Following a budget is one of the most effective means of tracking spending and saving money. But if you don't budget correctly, it's not going to do you much good. Here are a few reasons why you might be failing at budgeting -- and how to fix them.
1. You're guessing at expenses
The purpose of having a budget is to figure what you're spending, and what you can afford to be spending, in the various expense categories you encounter on a regular basis. This way, you won't land in a scenario where you're spending more than you're earning. Therefore, if you merely guess at your current expenses rather than get an accurate handle on what they are, your budget isn't going to be of much use to you.
If you've been randomly pulling numbers out of a hat to map out your monthly bills instead of consulting actual statements or records, then you're doing your budget a disservice, so instead, take the time to comb through those documents and see what your spending really looks like. You might think you only spend $300 a month on groceries, but if that figure is closer to $400, it's going to throw your budget off course. Similarly, don't assume that your fixed expenses don't vary. You might pay $120 a month for a cell and data plan under your contract, but if you tend to incur overage charges, you might actually be spending more like $140 some months instead.
2. You're forgetting one-time expenses
Chances are, most of your bills recur every month, like your rent, car payment, and utilities. But what about those random expenses that pop up here and there, like your annual warehouse club renewal fee or professional license charge? If you fail to account for those one-time expenses, it'll make for a less accurate budget. Therefore, examine your bank and credit card statements from the past year, identify those bills that pop up once in a while, and factor them into your monthly spending.
For example, if you have a license renewal that costs $300 once a year, you should allocate $25 a month toward it. For months when that fee isn't due, put that $25 in the bank. You can then withdraw that total once the need arises.
3. You're giving yourself zero wiggle room for cost increases
We just learned that you should base your budget on the expenses you're actually facing. But if you don't give yourself a little leeway for cost increases, you might end up going over your budget and running into scenarios where your earnings can't cover your expenses.
Imagine you currently have $130 allocated for your cable bill. Well, what happens when your contract runs out and your plan goes up to $145? Similarly, you might be used to paying $160 for a monthly transit pass, but if its cost increases to $180 midyear, you might have to scramble to compensate. Therefore, when you map out your budget, make sure you're building in a touch of wiggle room for those expenses that have the potential to climb.

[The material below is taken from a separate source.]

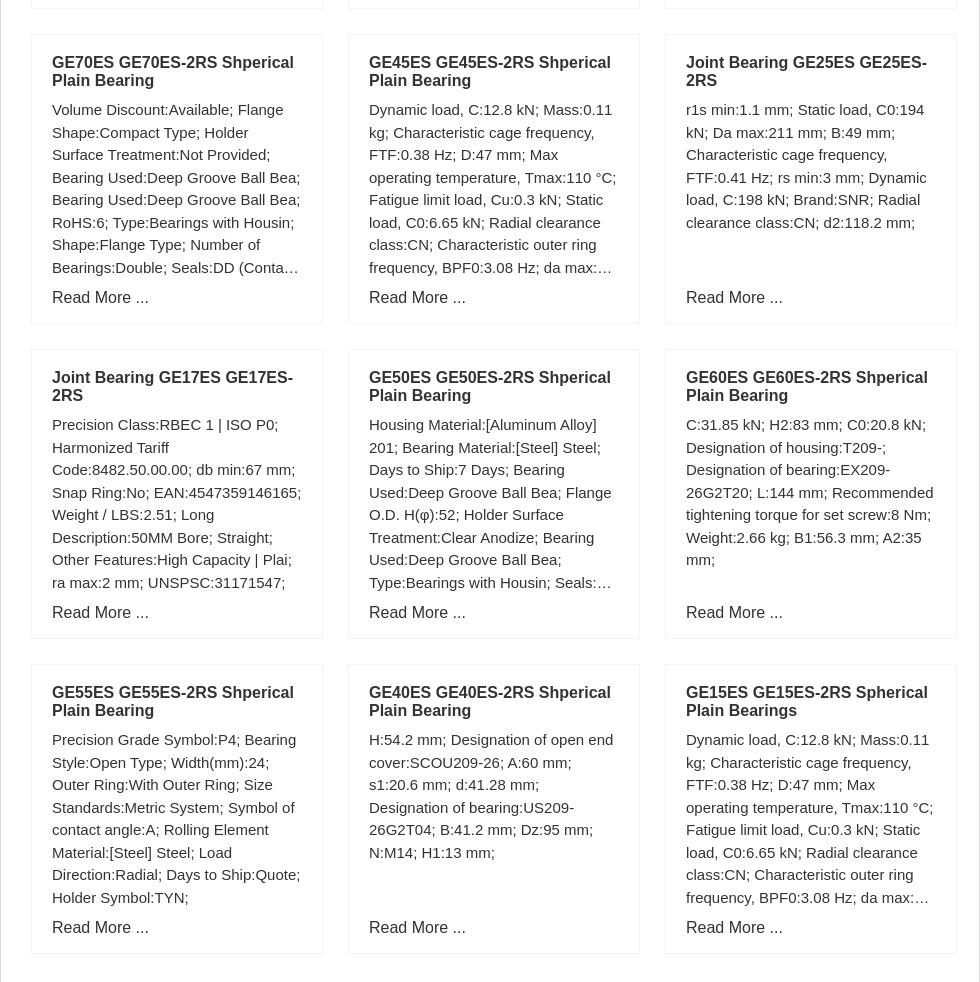 This screenshot has height=982, width=980. Describe the element at coordinates (686, 386) in the screenshot. I see `'GE60ES GE60ES-2RS Shperical Plain Bearing'` at that location.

4. You're not creating a savings category
The purpose of your budget is to see where you're spending money and make sure that at the end of each month, there's an opportunity to put some cash into savings. Therefore, if savings isn't a noted category in your budget, you might forget that you're supposed to be focusing on it.
Ideally, you should aim to set aside 15% of your earnings (or more, of course) for retirement on an ongoing basis. (That assumes you have a fully loaded emergency fund. If you don't, you should save as much as you can, as quickly as you can, to build that safety net.) Not only that, but your savings should be the first line item on your budget so that they get prioritized. If you need to cut optional expenses like leisure, restaurant meals, and your gym membership to make that happen, so be it.
If you're going to follow a budget, you might as well do it right. Avoid these mistakes and your budget will serve as your ticket to a financially sound existence.